Na decisão nesta sexta-feira, Carvalho rejeitou o pedido para suspender ou anular todos os processos éticos e disciplinares abertos com base na resolução do CFP. O juiz também vedou os psicólogos de fazerem propaganda ou divulgação da "cura gay".
"É evidente que o atendimento psicoterapêutico a pessoas em conflito com sua própria orientação sexual deve ser realizado de forma reservada, sem propagação (qualquer forma de propaganda), conforme já consignado na liminar, respeitando sempre o sigilo profissional, a vontade do paciente e, sobretudo, a dignidade da pessoa assistida", escreveu o juiz.
Na decisão, Carvalho afirmou que deve ser garantida aos psicólogos "a plena liberdade científica de pesquisa". Assim, a eles fica permitido "realizar estudos e os respectivos atendimentos psicoterapêuticos pertinentes aos transtornos psicológicos e comportamentais associados à orientação sexual egodistônica". O juiz lembrou que a egodistonia está prevista na Classificação Internacional de Doenças (CID). Assim, não deve haver "censura ou necessidade de licença prévia" por parte do CFP.

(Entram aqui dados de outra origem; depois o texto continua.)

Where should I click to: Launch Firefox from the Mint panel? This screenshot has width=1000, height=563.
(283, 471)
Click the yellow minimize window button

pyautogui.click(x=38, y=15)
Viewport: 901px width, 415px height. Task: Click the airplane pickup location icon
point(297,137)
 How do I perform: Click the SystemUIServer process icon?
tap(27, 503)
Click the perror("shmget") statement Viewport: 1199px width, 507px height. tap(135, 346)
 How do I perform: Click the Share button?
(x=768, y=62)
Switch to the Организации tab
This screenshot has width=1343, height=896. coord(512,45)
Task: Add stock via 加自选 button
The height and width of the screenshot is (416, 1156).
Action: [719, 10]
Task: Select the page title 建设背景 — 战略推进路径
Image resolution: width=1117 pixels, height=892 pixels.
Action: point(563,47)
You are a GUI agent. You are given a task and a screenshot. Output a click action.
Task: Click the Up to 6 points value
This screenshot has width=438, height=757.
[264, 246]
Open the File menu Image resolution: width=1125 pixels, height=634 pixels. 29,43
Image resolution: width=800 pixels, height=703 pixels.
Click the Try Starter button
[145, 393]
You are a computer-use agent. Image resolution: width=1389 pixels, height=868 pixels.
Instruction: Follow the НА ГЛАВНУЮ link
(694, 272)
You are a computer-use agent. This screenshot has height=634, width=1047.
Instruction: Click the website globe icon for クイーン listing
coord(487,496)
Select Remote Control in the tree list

"A liminar deferida por este juízo e em vigor desde setembro passado, por si só, ao contrário do que quis fazer crer o CFP em sua contestação, não provocou qualquer ato de incentivo à discriminação ou à intolerância sexual, ainda que tenha sido mal compreendida por parcela significativa da mídia e nas redes sociais", escreveu o juiz. "Ao contrário, conforme relatado pelos autores, ela serviu para que aqueles profissionais pudessem exercer sua profissão de forma mais livre e independente, atendendo a todos aqueles que voluntariamente os procuravam em busca de apoio, de autoconhecimento, para a compreensão de sua própria sexualidade."
O magistrado disse ainda que o CFP não pode praticar "qualquer espécie de censura" aos psicólogos que queiram promover estudo ou investigação científica relacionada à homossexualidade egodistônica. "A atitude do CFP ora combatida apresenta-se intransigente, na medida em que não admite, aprioristicamente, qualquer outra alternativa de atendimento aos homossexuais egodistônicos, mesmo quando estes, voluntariamente, procuram auxílio, no recinto reservado dos consultórios psicológicos, como se tal procedimento pudesse representar, por si só, estímulo ao preconceito, à discriminação e ao incremento da violência contra a comunidade LGBTI."
Carvalho afirmou na decisão que não cabe a ele dizer que tipo de terapia deve ser adotada nesses casos de homossexualidade egodistônica. "Apesar da homossexualidade não ser uma doença, conforme já reiterado inúmeras vezes, a egodistonia é, sim, um transtorno psíquico devidamente catalogado na Classificação Internacional de Doenças (CID-10), a merecer a devida atenção da Psicologia e demais ciências do comportamento humano."
O CFP, contrário à decisão, protocolou em setembro um recurso no Tribunal Regional Federal da 1ª Região (TRF1) para reverter a decisão do juiz. Não houve decisão ainda. Segundo o CFP, é falso, por exemplo, a tese de que haveria perseguição em massa contra psicólogos que queriam oferecer esse tipo de tratamentos. Isso porque, nos últimos cinco anos, dos 260 processos éticos disciplinares em curso no CFP, apenas três dizem respeito à resolução de 1999 que proíbe a "cura gay".
A reportagem procurou o CFP para saber se a entidade concorda com a decisão no mérito. Ainda não houve retorno.